**What you are asked to do**
Everything from the line holding "Click the Advanced gear icon" to the last line of the material below must be retyped exactly, minus any pictures.

**Records for this exercise**
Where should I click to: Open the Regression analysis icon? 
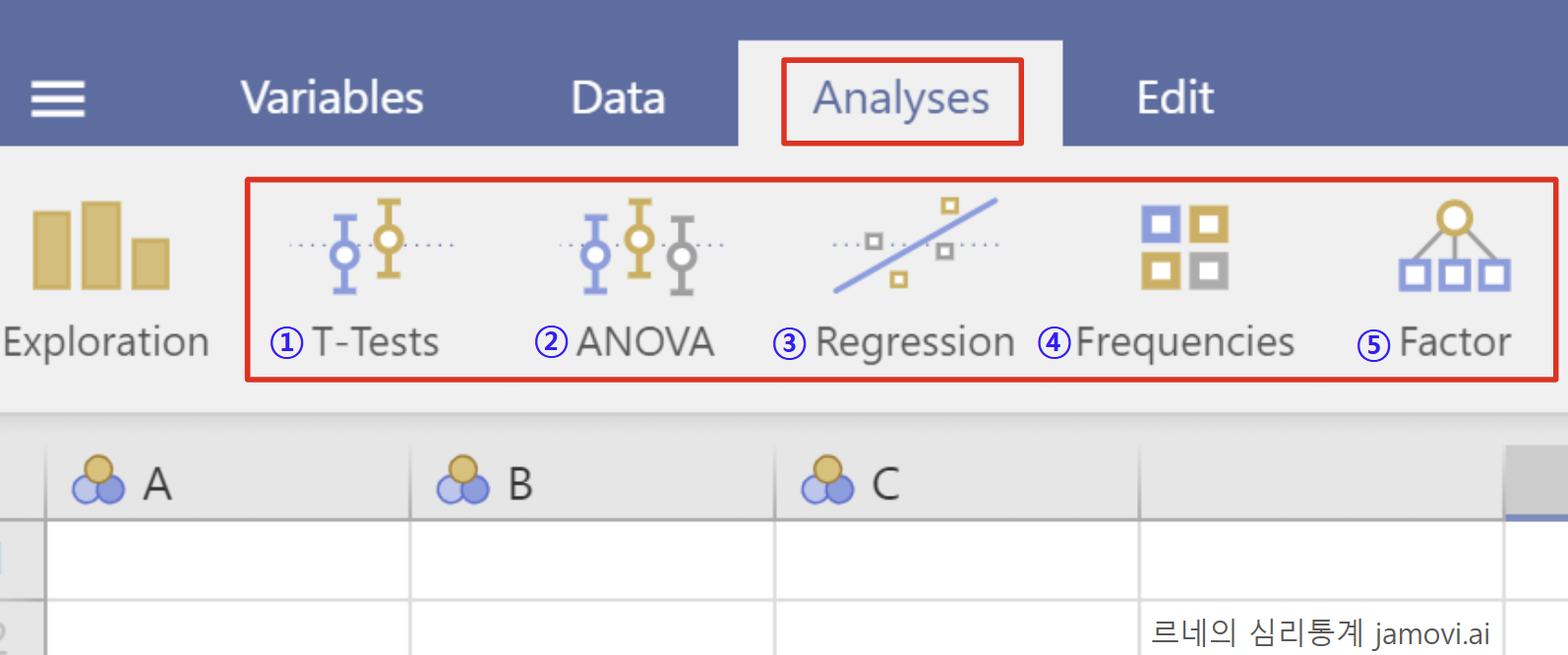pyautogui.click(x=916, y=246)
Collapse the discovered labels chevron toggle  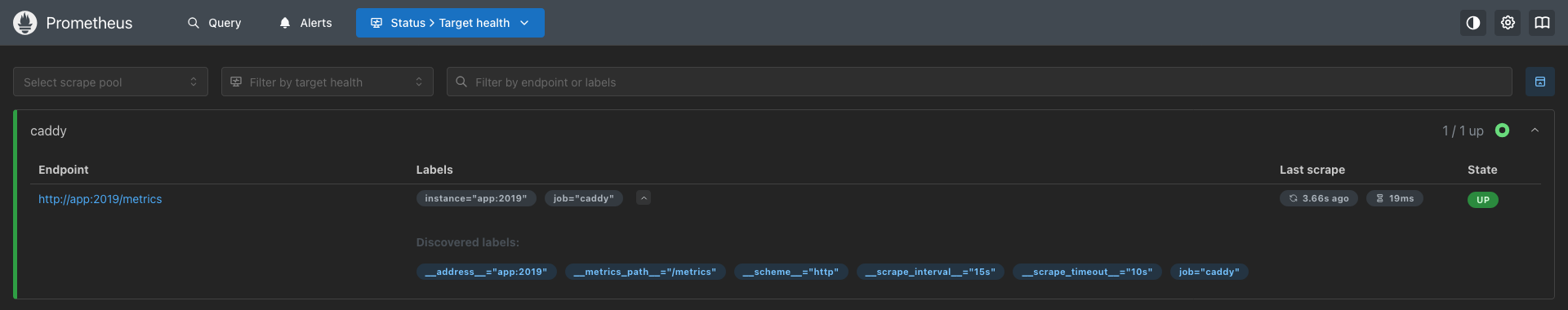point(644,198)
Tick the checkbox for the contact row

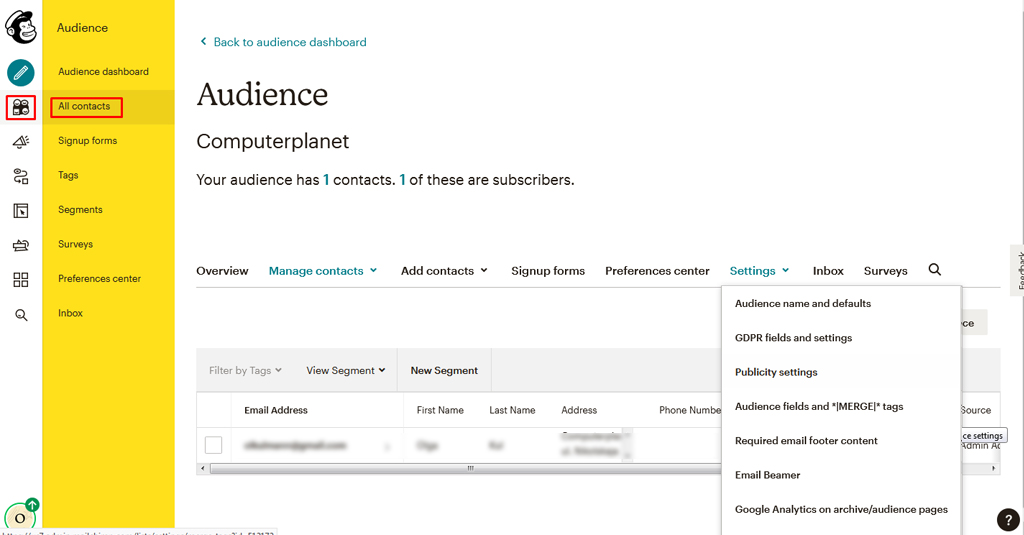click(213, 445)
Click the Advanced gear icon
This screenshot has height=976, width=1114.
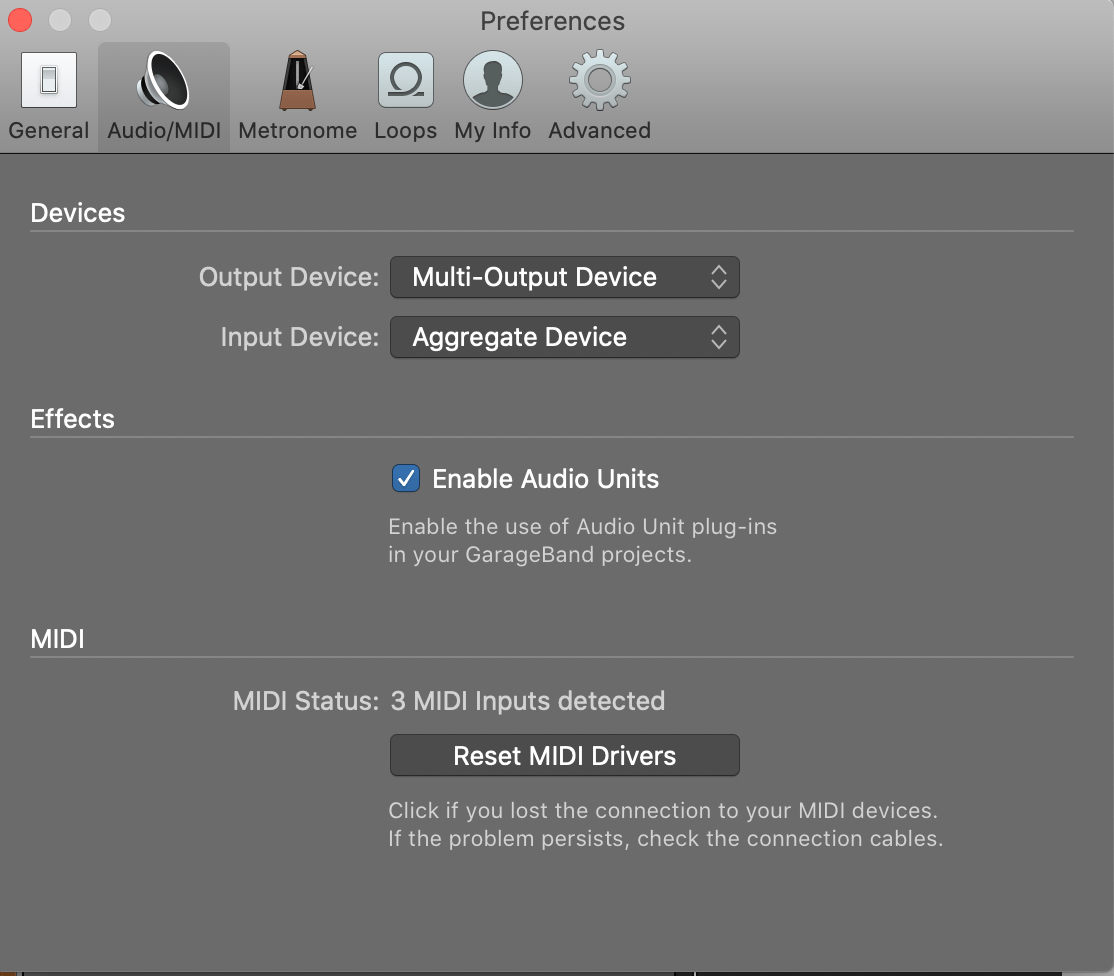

**Reply to the task**
Click the Advanced gear icon
This screenshot has height=976, width=1114.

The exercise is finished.